>> START Dataset records

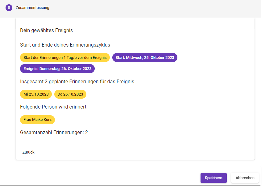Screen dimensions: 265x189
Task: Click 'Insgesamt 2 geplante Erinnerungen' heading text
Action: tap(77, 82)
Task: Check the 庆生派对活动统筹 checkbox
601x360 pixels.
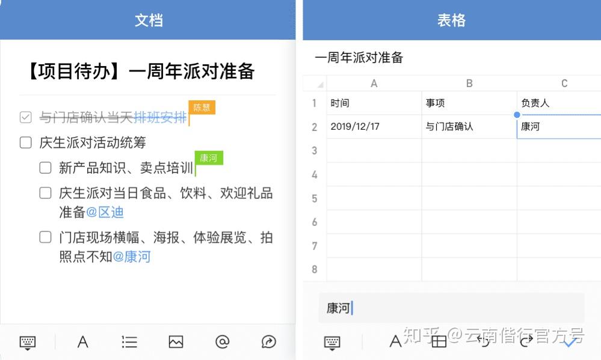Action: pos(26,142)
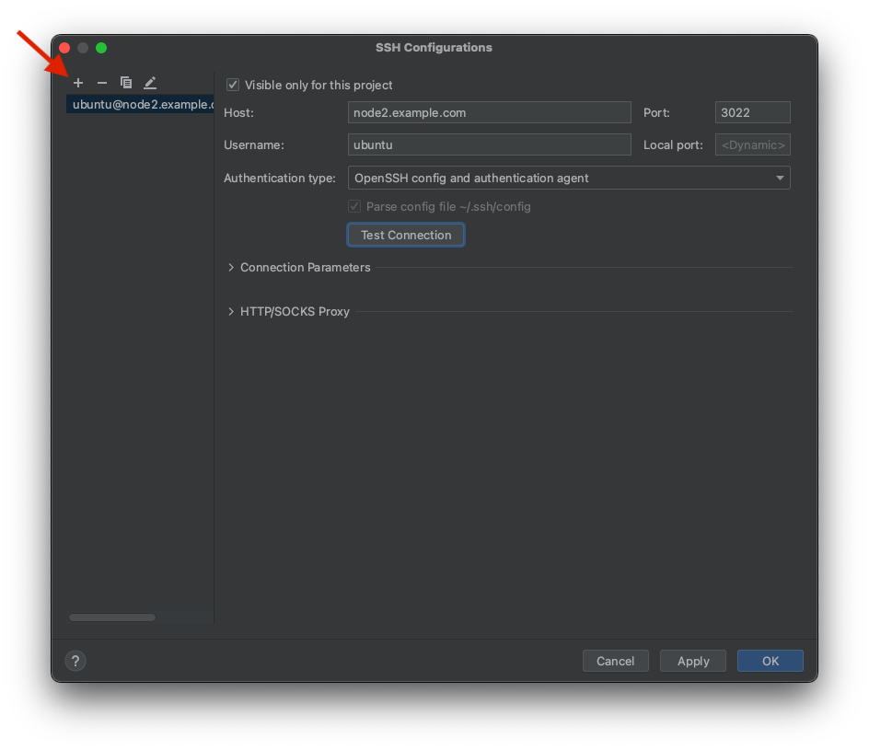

>> END Dataset records

**Exercise brief**
Pull the text from all the rows above and copy it unchanged, leaving the pictures out of your answer.

**Written solution**
Screen dimensions: 265x189
Task: Click 'Insgesamt 2 geplante Erinnerungen' heading text
Action: tap(77, 82)
Task: Check the 庆生派对活动统筹 checkbox
601x360 pixels.
Action: pos(26,142)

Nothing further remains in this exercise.